-- Text section follows --
But the potential effects of a rescue become more complex for the holders of Fannie's and Freddie's $19 billion in subordinated debt, so-called because it ranks below other bonds in the companies' capital structures.

As UBS analysts point out, because Fannie's and Freddie's subordinated debt is used when they calculate capital -- the financial cushion regulators require to support the companies' operations -- interest payments on the debt may have to stop if a bailout occurs. Such a hiatus could last up to five years.

While this would hurt subordinated debt holders, a deferral of interest payments has even broader ramifications. Halting those payments would put the bonds into default and force payouts on credit insurance that has already been written. In the debt market, this is known as a "credit event."

On its Web site, and in language that only a lawyer could love, Fannie Mae describes some terms of its subordinated debt. For the debt to qualify for capital calculations, it must require the deferral of interest payments "for up to five years if (1) Fannie Mae's core capital falls below minimum capital and, pursuant to Fannie Mae's request, the secretary of the Treasury exercises discretionary authority to purchase the company's obligations under Section 304(c) of the Fannie Mae Charter Act, or (2) Fannie Mae's core capital falls below 125 percent of critical capital."

Here's a translation: A bailout could mean no interest payments on the subordinated debt.

"If we reasonably assume that the Treasury would only intervene in the event that Fannie or Freddie is declared significantly undercapitalized by its regulator," UBS analysts wrote, "then interest payments on the qualifying subordinated debt is automatically deferred for up to five years."
-- Text section concluded --
-- Record extracts follows --
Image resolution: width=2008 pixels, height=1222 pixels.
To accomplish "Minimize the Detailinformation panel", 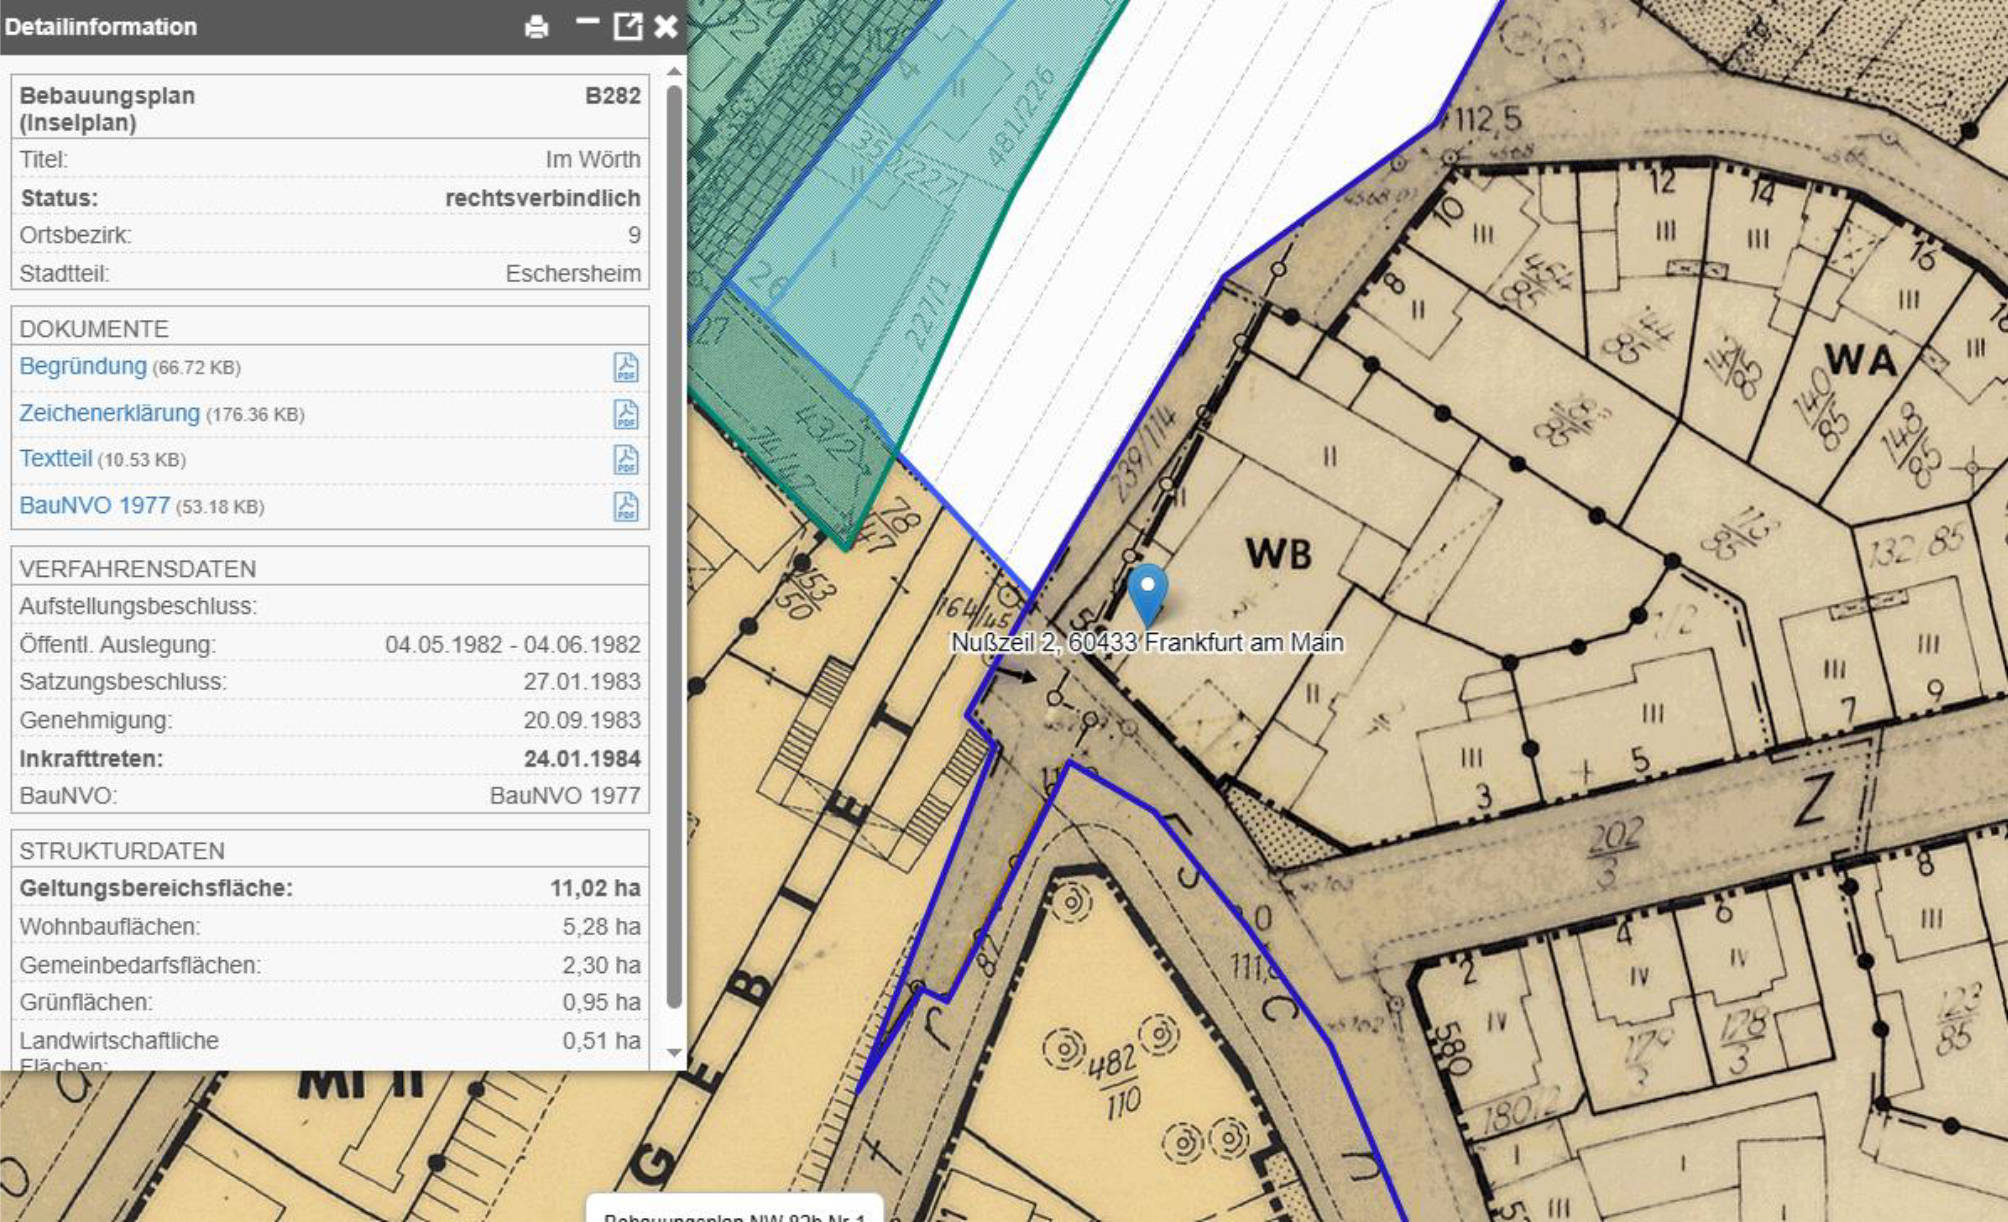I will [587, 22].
-- Record extracts concluded --
-- Record extracts follows --
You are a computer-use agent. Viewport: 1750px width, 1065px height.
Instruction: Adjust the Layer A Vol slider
-- Record extracts concluded --
> [Exercise directions]:
Answer these questions from the text on Fannie's and Freddie's subordinated debt, one per line:
1. How much subordinated debt do Fannie and Freddie have?
2. For how long could interest payments on that debt be halted if a bailout occurs?
3. What does the debt market call it when halted payments put the bonds into default and force payouts on credit insurance?

> [Task result]:
1. $19 billion
2. Up to five years
3. A "credit event"